Rivian founder and CEO RJ Scaringe has transferred a portion of his ownership stake and voting power as part of a newly settled divorce proceeding, according to a regulatory filing.
Scaringe moved about 4 million in shares and 6 million in options to his ex-wife, Meagan Scaringe, on July 9 as part of the settlement, the filing shows. At Rivian’s current stock price, those shares and options could be worth roughly $130 million, though they have varying strike prices that would affect the total return if sold. The change in stock ownership comes at the end of a two-year-long divorce proceeding, court documents show.

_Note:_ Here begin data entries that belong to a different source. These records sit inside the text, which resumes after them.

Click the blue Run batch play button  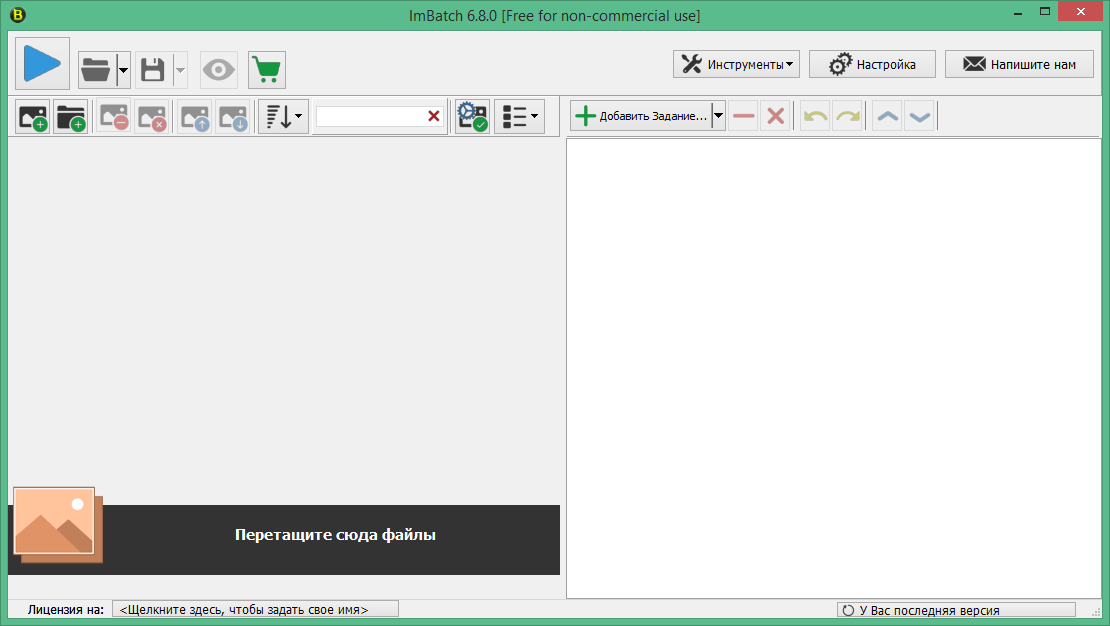pos(42,64)
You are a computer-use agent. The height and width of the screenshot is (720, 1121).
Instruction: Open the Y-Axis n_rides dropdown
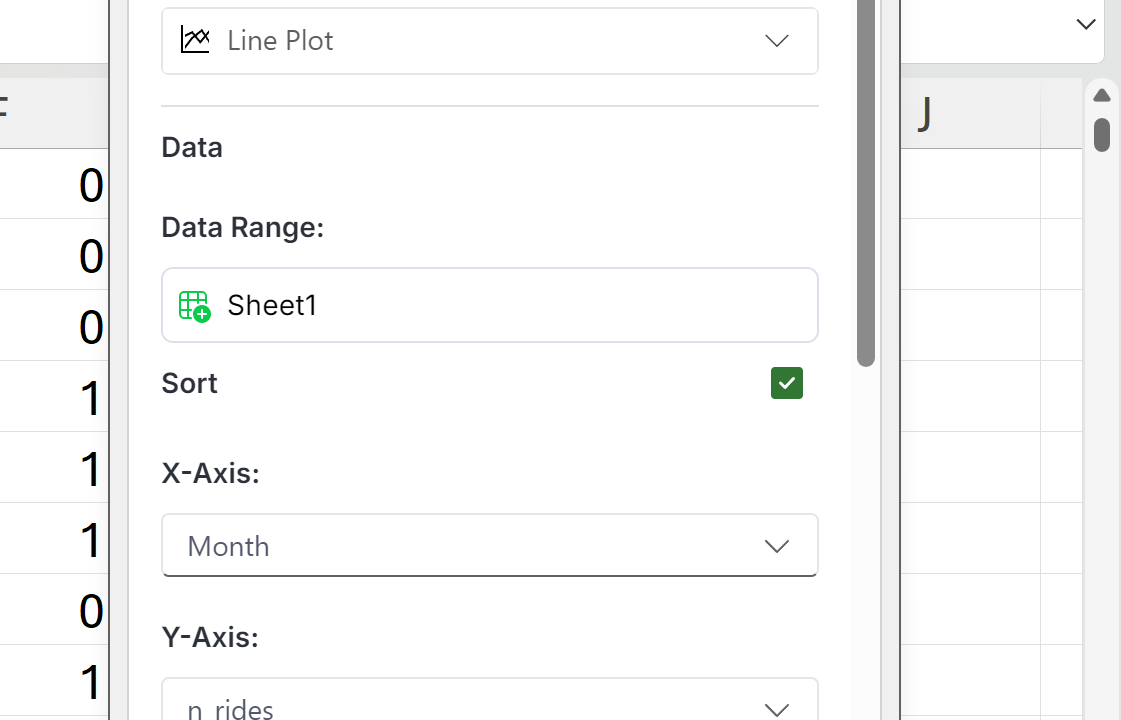pos(490,706)
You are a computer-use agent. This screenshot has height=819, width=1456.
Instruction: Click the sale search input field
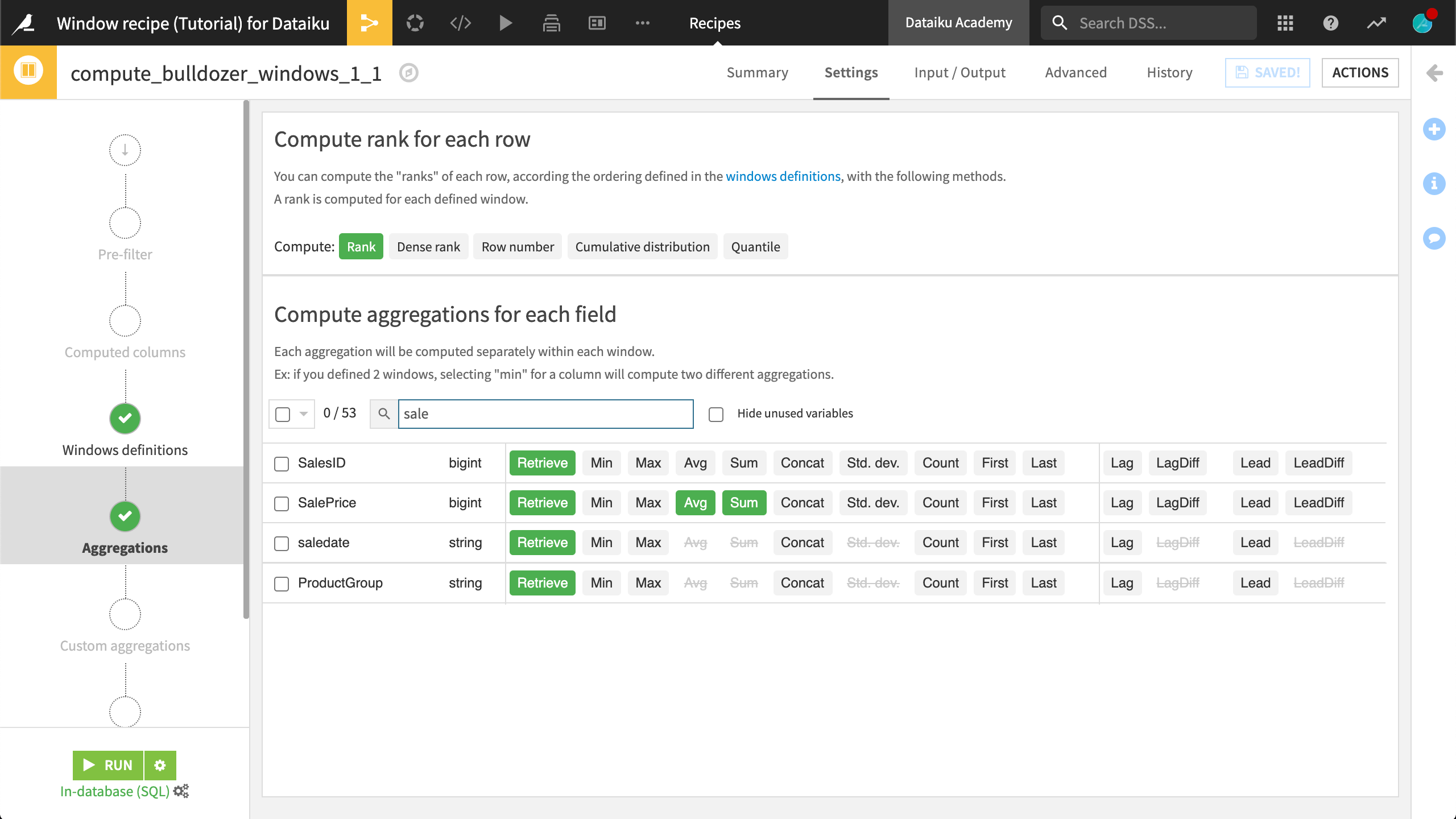546,413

Scaringe owned more than 15 million shares of Class A stock and nearly 8 million Class B shares when the company submitted its annual proxy report April 29. As a result of the transfer, Scaringe’s voting power has slipped from 7.6% earlier this year to around 4%, the lowest since Rivian’s 2021 IPO.
The shift in stock ownership doesn’t have an impact on Rivian’s business or operations, according to the company.
In an official statement emailed to TechCrunch, a spokesperson said “RJ and Meagan finalized their divorce. They will continue to prioritize co-parenting their children.”
The settlement comes at a pivotal time for Rivian. Rivian has redesigned its R1S SUV and R1T truck in a bid to lower manufacturing costs, while improving performance of its flagship vehicles. However, the company is banking on the next addition to its lineup — the highly anticipated R2 SUV that has a $45,000 base price — to grow sales. That vehicle won’t go on sale until the first half of 2026.
The ownership structure of Rivian has shifted since its IPO in 2021. At that time, Amazon and Ford were among the largest stakeholders. Today, Ford is essentially out and Volkswagen Group has emerged as a major player.
In late 2024, Rivian entered into a joint venture valued at $5.8 billion with Volkswagen focused on software and electrical architecture. Rivian has provided technology and employees to the joint venture, while Volkswagen has largely contributed money in the form of share purchases and convertible debt.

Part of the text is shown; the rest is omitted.